Only a few souls around, old donkeys grazing and this old farmhouse spread over 600 m2 between olive trees and cypresses… For the owners of the Provençal building, rehabilitated ten years earlier by Alexandre Lafourcade, expert in the restoration of residences old, the first confinement was a click. Between city and nature, these city dwellers see a new future and leave the field open to Diego Delgado-Elias for the interior design. Their brief: many materials and few colors. “A wish that sums up my DNA well,” says the Peruvian architect who founded his agency five years ago in Paris. I wanted to breathe in a contemporary and masculine spirit, without distorting the raw and peasant character of this farmhouse. »

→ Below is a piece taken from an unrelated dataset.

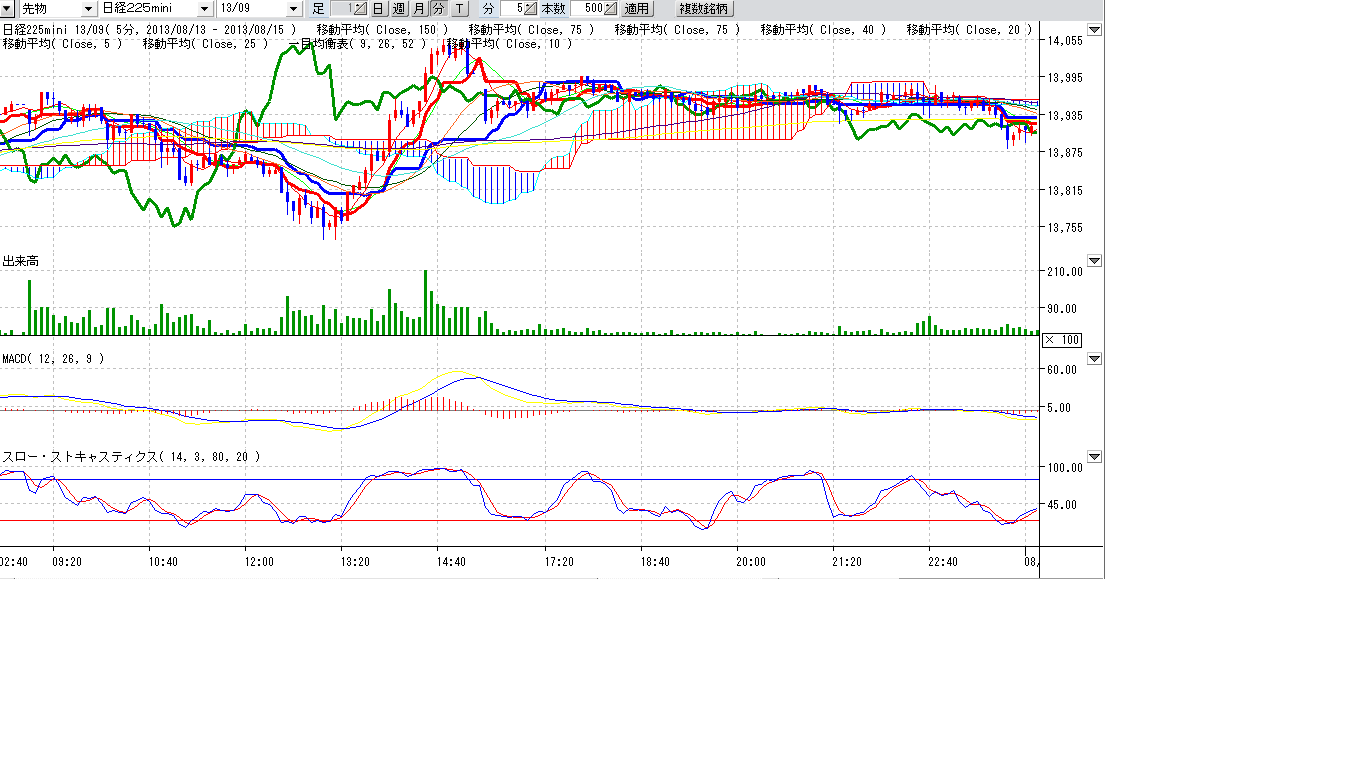The width and height of the screenshot is (1366, 768).
Task: Click the ×100 volume scale label
Action: click(x=1061, y=340)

Reinterpreting the rustic spirit
Walls patinated under the effect of Marmorino stucco, kitchen island in travertine blending into Burgundy stone… Beneath an apparent simplicity, the architect left nothing to chance, designing every detail: molded bookcase, headboards, ornaments in braided leather… right up to the lights reinterpreting the rustic spirit of wrought iron candelabras.

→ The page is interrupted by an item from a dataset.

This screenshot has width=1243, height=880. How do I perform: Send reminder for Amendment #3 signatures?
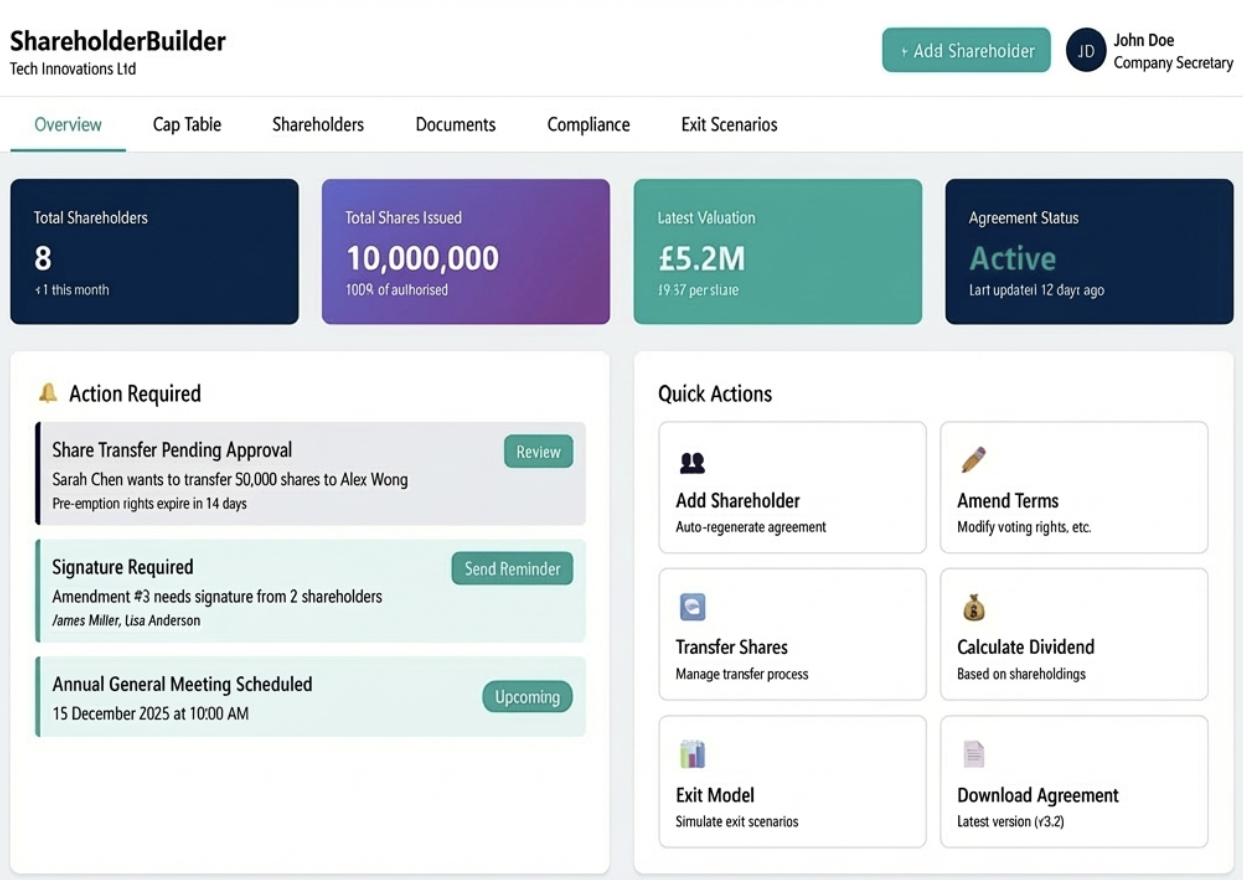(511, 568)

A nod to Provence, the cradle of basketry, straw is naturally part of the game, whether it’s the textured raffia lining certain walls or the custom-made pieces of rye and wicker furniture, entrusted to local publishers (Atelier Vime, Editions Midi). Here, no talkative style effects, but the absolute quest for the right furniture. Icons of Italian design, farmhouse tables, Dutch utilitarian furniture from the 1920s… thus interact throughout the rooms. Only twist? “The intervention of the Spanish artist Elvira Solana in the stairwell, concludes Diego Delgado-Elias. The spectacular effect of its huge fresco is there but all in halftone. » Verdict? Ma(s)gistral!